Objectivity, subjectivity

As outlined, describing reality in general terms to then derive the possibility of individuality as subjectivity is not possible. Neither locality nor individuality can be addressed and conceptualized when exclusively using generalities, like those articulated in mathematical description. To approach individuality, a concept is needed which provides an understanding of how trans-individual aspects might relate to the supposed phenomenon of individuality. Here, a bottom-up approach would argue the trans-individual aspects are aspects of individuals which are embedded in them.  Next, one needs to create a concept describing how this primordial individuality might be constituted. Again, the appropriate idea comes from the Aristotelian pragmatic differentiation of what has been observed as realized and what must be supposed as the underpinned potential providing chances of trans-momentary coherence, as a preserved individuality. The latter, in turn, if detectable at all must have shareable, addressable aspects to be detectable from its semantic outside. What is detected from the outside is obviously trans-individual, and not a pure inside. This concerns the individual’s features which have the potential to be generalizable. Among these features embedded in the integer potentiality and realized in this potentiality’s acts are those that do not depend on the temporal, spatial, and qualitatively contextual individuality of the observed realization. These features can be depicted in the form of general terms, applicable to what is seen as elements of sets, such as categories.

 

Using a description only in the form of these general aspects hence must be combined with a notice that this description only covers what is beyond individuality, and if the phenomenon of individuality is considered at all, it must be explicitly grounded in a concept of the latter.

 Liebe Grüße,


Thomas




Am 28.07.2024 um 00:37 schrieb Karl Janssen über PhilWeb <philweb@lists.philo.at>:



Am 27.07.2024 um 16:33 schrieb Claus Zimmermann über PhilWeb <philweb@lists.philo.at>:

Tag Ingo,

Der Ausdruck, über den es im Gegensatz zur technischen Wortbedeutung keine Vereinbarung gibt, sondern der selbsterklärend ist, ist nicht nur eine Vorform des Zusammenlebens. In der Mathematik kann alles auf Vereinbarungen zurückgeführt werden. Deshalb meine Vermutung, dass es einen klingenden, leuchtenden Ausdruck da nicht gibt. Aber vielleicht bin ich ja taub und blind dafür.

Claus


Das trifft m.E. der Kern der Sache: Mathematik hat zwar ihren wissenschaftlichen Ursprung in der Philosophie und begann ihren Siegeszug in Griechenland als Werkzeug zur logischen Beweisführung, wurde damit zur Grundlage der modernen Wissenschaft, spezifisch als Formalwissenschaft. 

Um zu einer eineindeutig bewiesenen Aussage zu gelangen, sind ebenso eineindeutige Prämissen und somit ein eindeutiges Beweiskonzept die unumgängliche Voraussetzung.

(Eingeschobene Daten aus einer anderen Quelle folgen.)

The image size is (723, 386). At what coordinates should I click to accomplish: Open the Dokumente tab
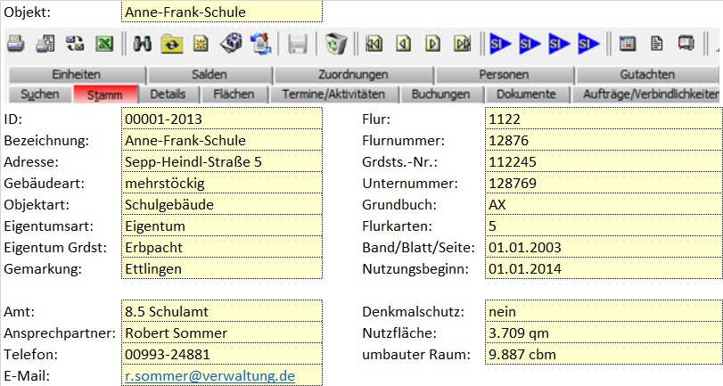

Damit ist jedoch allenfalls der Geltungsbereich der Natur-, jedoch niemals jener der Geisteswissenschaft erfasst, da in letzterer eben diese eineindeutigen Prämissen letztgültig nicht gegeben sind, insbesondere, wo es sich um Metaphysik handelt.

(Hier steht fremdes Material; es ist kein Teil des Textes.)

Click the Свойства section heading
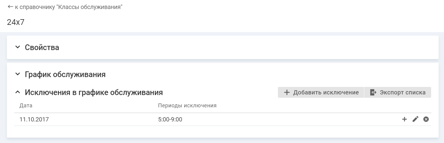Viewport: 444px width, 143px height. click(x=42, y=47)
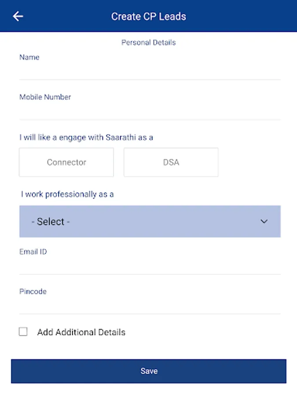
Task: Select the Pincode input field
Action: [150, 305]
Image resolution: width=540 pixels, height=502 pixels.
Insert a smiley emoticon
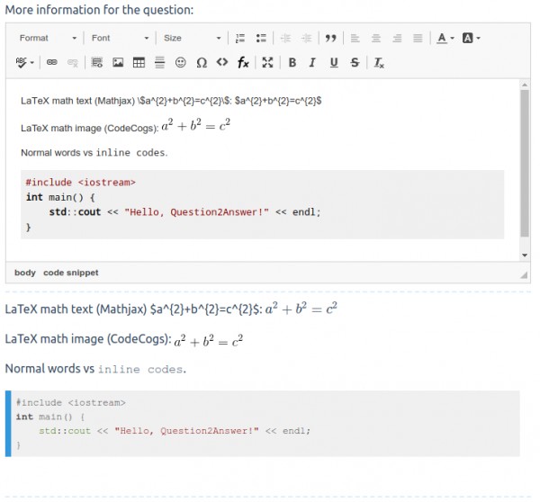[x=181, y=62]
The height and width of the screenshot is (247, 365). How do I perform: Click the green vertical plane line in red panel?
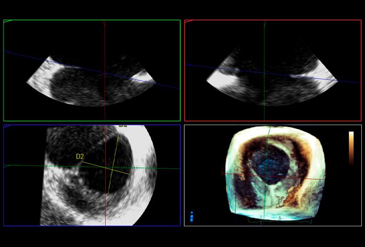(264, 70)
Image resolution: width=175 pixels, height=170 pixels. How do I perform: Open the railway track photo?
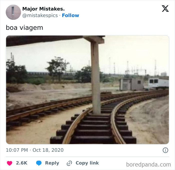point(88,90)
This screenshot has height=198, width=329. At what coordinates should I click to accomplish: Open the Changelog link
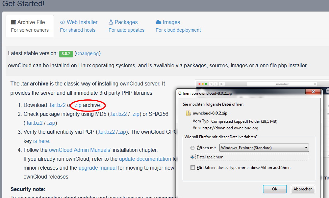(x=88, y=53)
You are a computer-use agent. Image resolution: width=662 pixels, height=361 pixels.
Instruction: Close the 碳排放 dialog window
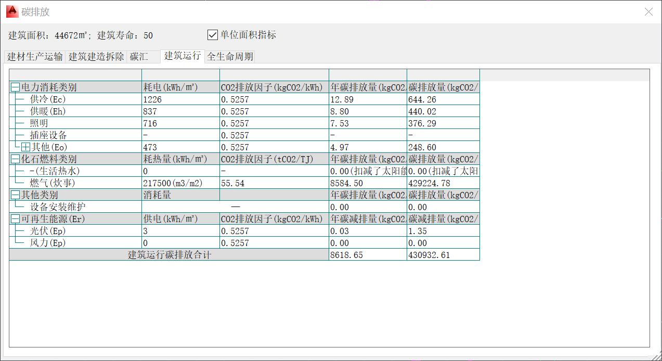648,11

So gesehen ist die Mathematik ein auf Naturwissenschaft begrenztes und damit eindeutig beschreibbares Wissenschaftsgebiet, deren Möglichkeiten zur Beweisführung sich jedoch nur bedingt (etwa als Prädikatenlogik für die Geisteswissenschaften und insbes. diePhilosophie anwenden lassen.

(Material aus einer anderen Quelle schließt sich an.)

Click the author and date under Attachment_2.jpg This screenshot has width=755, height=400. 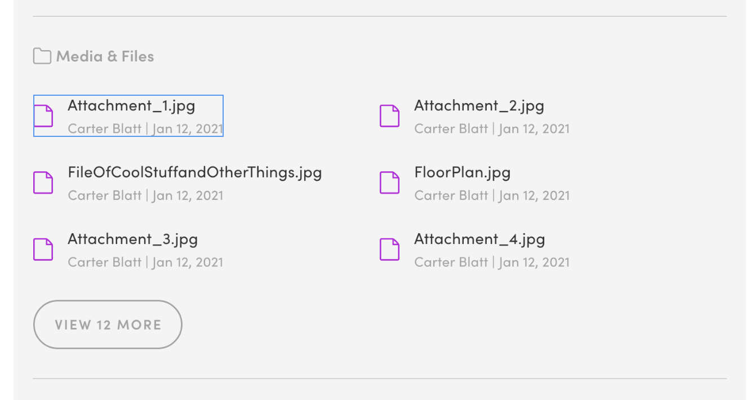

Wenn dem Phytagoras der Ausspruch „alles ist Zahl“, dem J.A. Wheeler „it's from bit“ zugeschrieben wird und ich behaupte: „it's all about information“, gehen alle Aussagen in Richtung einer eindeutig beschreibbaren, quasi mathematisierten Welt. Mathematik als die Sprache der Natur. Doch es ist und bleibt lediglich Sprache und hier gilt: Nicht alles ist in Sprache auszudrücken. Hier bleibt nur das Schweigen im Sinne Wittgensteins: „Über was man nicht sprechen kann, hat man zu schweigen“ (sinngemäß). Was hier übrig bleibt ist staunendes Schweigen. 

Und liegt denn nicht im Stillsein eine Möglichkeit zur Klärung, zur Sammlung auf das Wesentliche? Dazu bedarf es dann keiner Mathematik, keiner Logik und eben keiner Sprache, es bedarf des Einfühlens, des Hineinhörens, des Stillseins, um eben diesen „klingenden, leuchtenden Ausdruck“ zu vernehmen, der alles Leben begleitet.